Henrik Kacser developed metabolic control analysis in the 1970s, providing mathematical frameworks for understanding pathway optimization. Systems biologists use flux balance analysis to predict optimal metabolic configurations. Metabolic engineers redesign pathways for biotechnology applications maximizing yield and minimizing enzyme investment.

Fritz Lipmann and Herman Kalckar discovered ATP’s role as energy currency in the 1940s, with Lipmann receiving the 1953 Nobel Prize. Biochemists quantify ATP production and consumption across metabolic pathways. Cell biologists measure ATP levels to assess cellular health and metabolic state.

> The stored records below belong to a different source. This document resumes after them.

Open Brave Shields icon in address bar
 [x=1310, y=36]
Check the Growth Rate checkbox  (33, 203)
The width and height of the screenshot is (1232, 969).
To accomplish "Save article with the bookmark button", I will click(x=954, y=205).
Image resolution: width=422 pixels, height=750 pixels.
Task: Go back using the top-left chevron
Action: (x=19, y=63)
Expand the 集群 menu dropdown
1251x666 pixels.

Gustav Embden and Otto Meyerhof elucidated glycolysis in the 1920s-1930s, earning Meyerhof the 1922 Nobel Prize. Biochemists study glycolysis as the central pathway converting glucose to pyruvate. Cell biologists examine how cells regulate glycolysis to meet energy demands during different metabolic states.

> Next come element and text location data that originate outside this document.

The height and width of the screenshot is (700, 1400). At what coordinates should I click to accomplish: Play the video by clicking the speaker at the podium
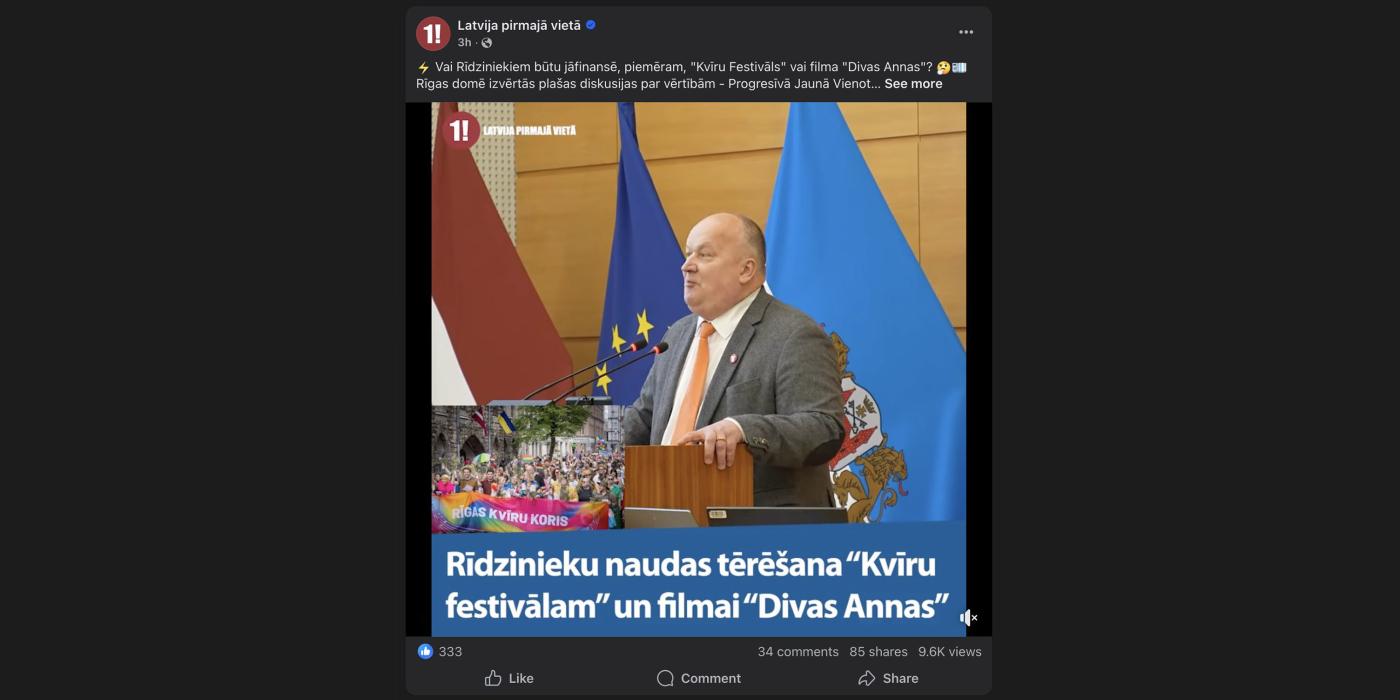740,350
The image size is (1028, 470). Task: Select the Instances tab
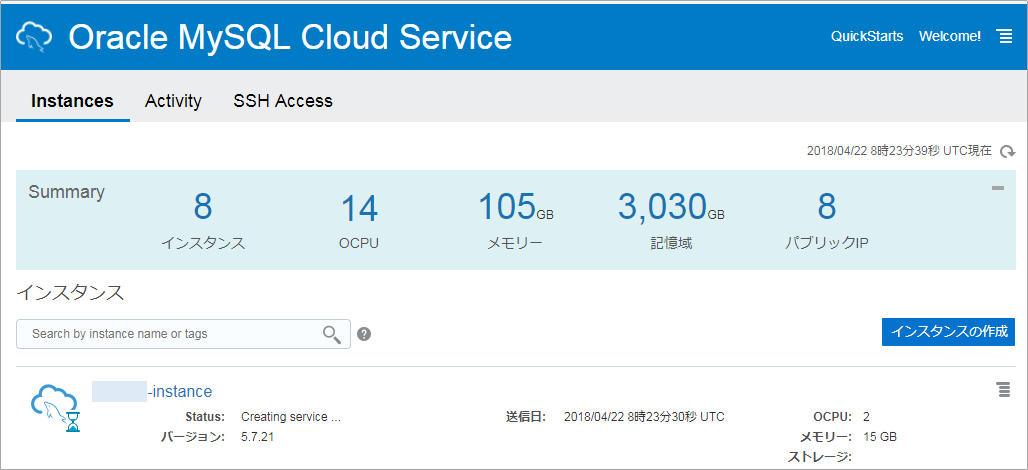pyautogui.click(x=73, y=101)
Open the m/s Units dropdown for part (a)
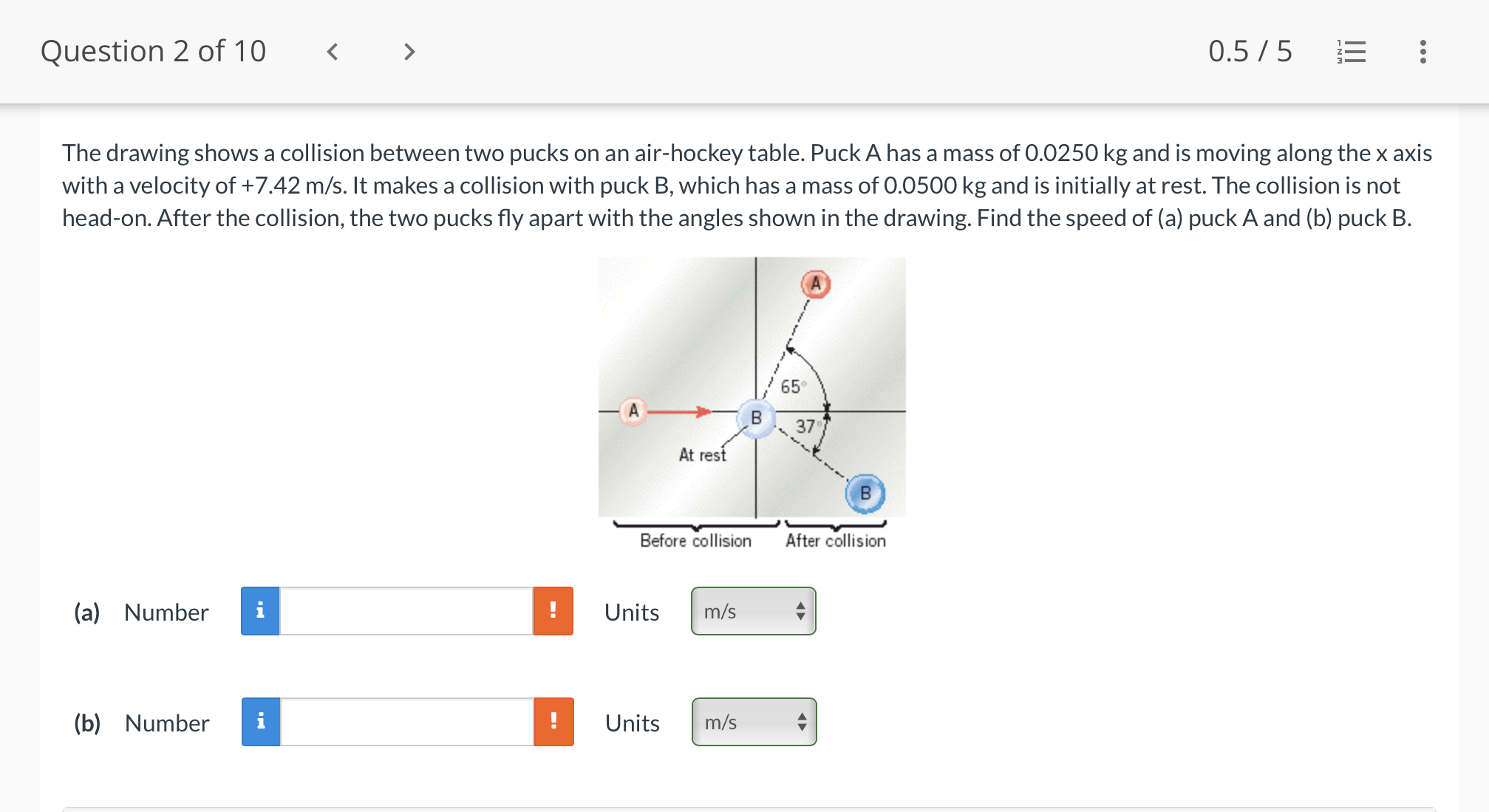The width and height of the screenshot is (1489, 812). tap(752, 611)
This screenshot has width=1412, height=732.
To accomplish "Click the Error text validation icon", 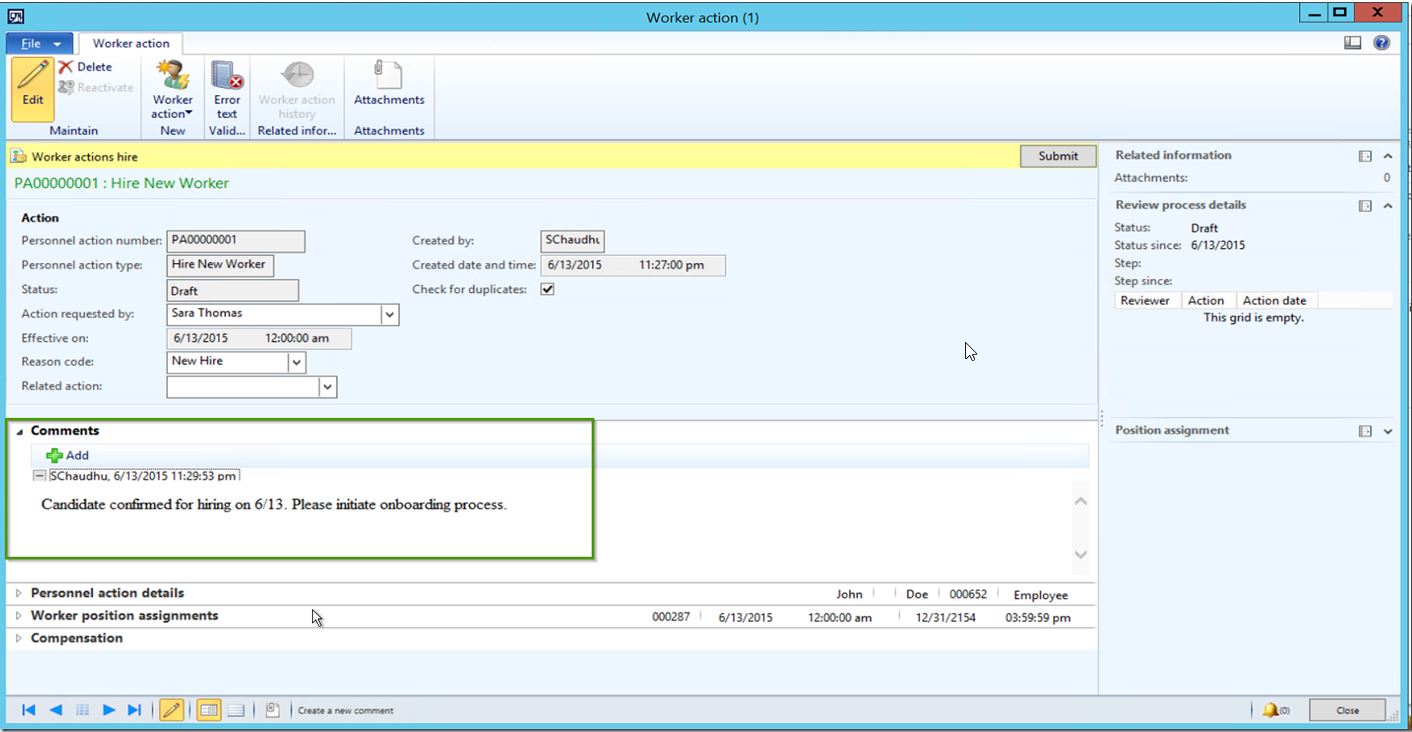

Charles Darwin’s natural selection theory explains how metabolic efficiency differences drive evolutionary outcomes. Evolutionary biochemists study how selection optimizes enzyme catalysis and pathway design. Microbiologists observe real-time metabolic evolution in laboratory populations under nutrient limitation.

Emil Fischer proposed the lock-and-key model of enzyme specificity in 1894. James Sumner first crystallized an enzyme (urease) in 1926, proving enzymes are proteins. Biochemists study enzyme mechanisms, kinetics, and regulation. Biotechnologists engineer enzymes for industrial applications from laundry detergents to pharmaceutical synthesis.

W. John Albery and Jeremy Knowles characterized diffusion-limited enzymes in the 1970s. Biochemists recognize triose phosphate isomerase—the enzyme interconverting glycolysis’s three-carbon intermediates—as approaching catalytic perfection. Enzymologists study how evolution optimizes catalytic efficiency against physical constraints.

Biochemists studying aldolase enzyme mechanism discovered why fructose-1,6-bisphosphate splits symmetrically into two three-carbon molecules. Metabolic engineers recognize this symmetry as critical for glycolytic efficiency. Structural biologists examine the chemical motif enabling favorable cleavage at the central carbon-carbon bond.